* [PASSAGE FOR REVIEW]:
───
The decreasing number of studies with negative results
February 8, 2012 Filed under Blog, Featured, Publishing
When I lived in Oklahoma, Chuck Doswell used to lament to me that it was difficult to publish null cases in meteorology (for example, when something was forecast to happen, but didn’t). Later, when talking to Roseanne McNamee at the University of Manchester, she lamented the same.
There are even several journals for negative results:
- Journal of Negative Results
- The All Results Journal
- Journal of Negative Results in Biomedicine
- Journal of Pharmaceutical Negative Results
- Journal of Interesting Negative Results
Presumably, the last journal exists because the other journals present uninteresting negative results.
Now, this effect has been quantified in the literature: Daniele Fanelli’s “Negative results are disappearing from most disciplines and countries”. A portion of the abstract follows:
A system that disfavours negative results not only distorts the scientific literature directly, but might also discourage high-risk projects and pressure scientists to fabricate and falsify their data. This study analysed over 4,600 papers published in all disciplines between 1990 and 2007, measuring the frequency of papers that, having declared to have ‘‘tested’’ a hypothesis, reported a positive support for it. The overall frequency of positive supports has grown by over 22% between 1990 and 2007, with significant differences between disciplines and countries. The increase was stronger in the social and some biomedical disciplines. The United States had published, over the years, significantly fewer positive results than Asian countries (and particularly Japan) but more than European countries (and in par- ticular the United Kingdom). Methodological artefacts cannot explain away these patterns, which support the hypotheses that research is becoming less pioneering and/or that the objectivity with which results are produced and published is decreasing.
───
* [INFORMATION SHOWN]:

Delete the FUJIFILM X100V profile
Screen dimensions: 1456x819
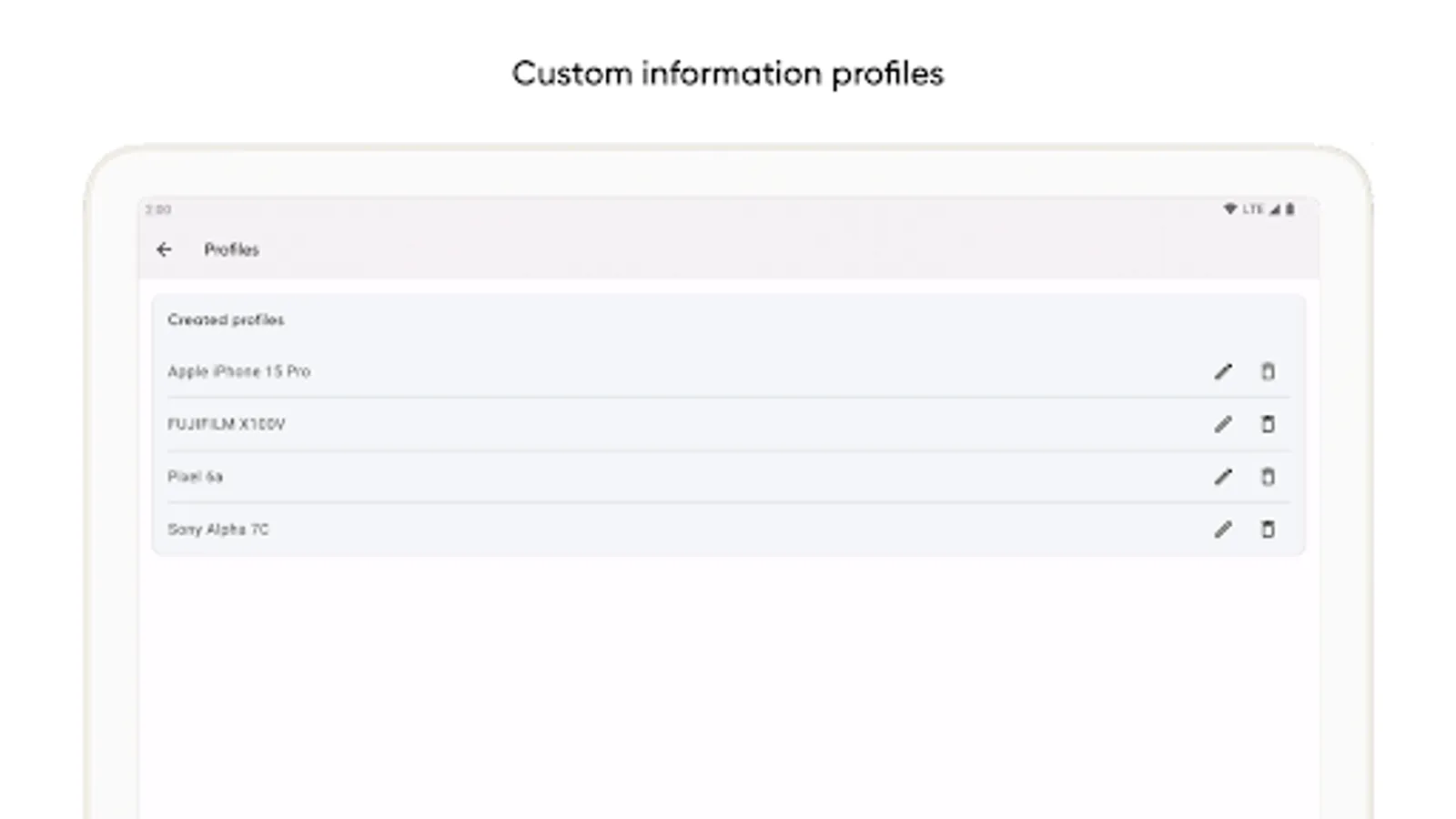point(1268,424)
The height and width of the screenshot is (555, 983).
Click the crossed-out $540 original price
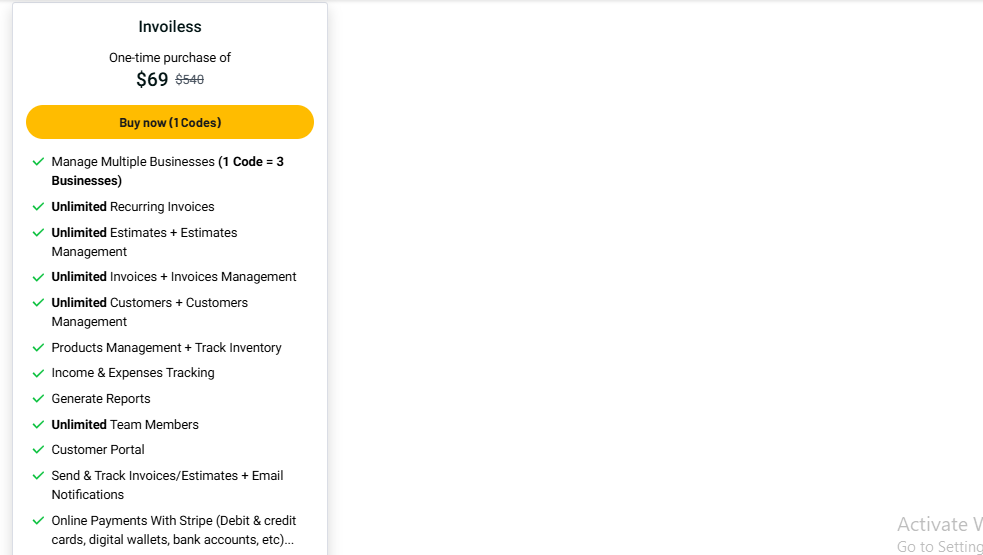point(189,80)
───
* [TASK INSTRUCTIONS]:
In the post on negative results, how many papers did the quoted study analyze, and over what span of years?

* [YOUR RESPONSE]:
Over 4,600 papers, published between 1990 and 2007.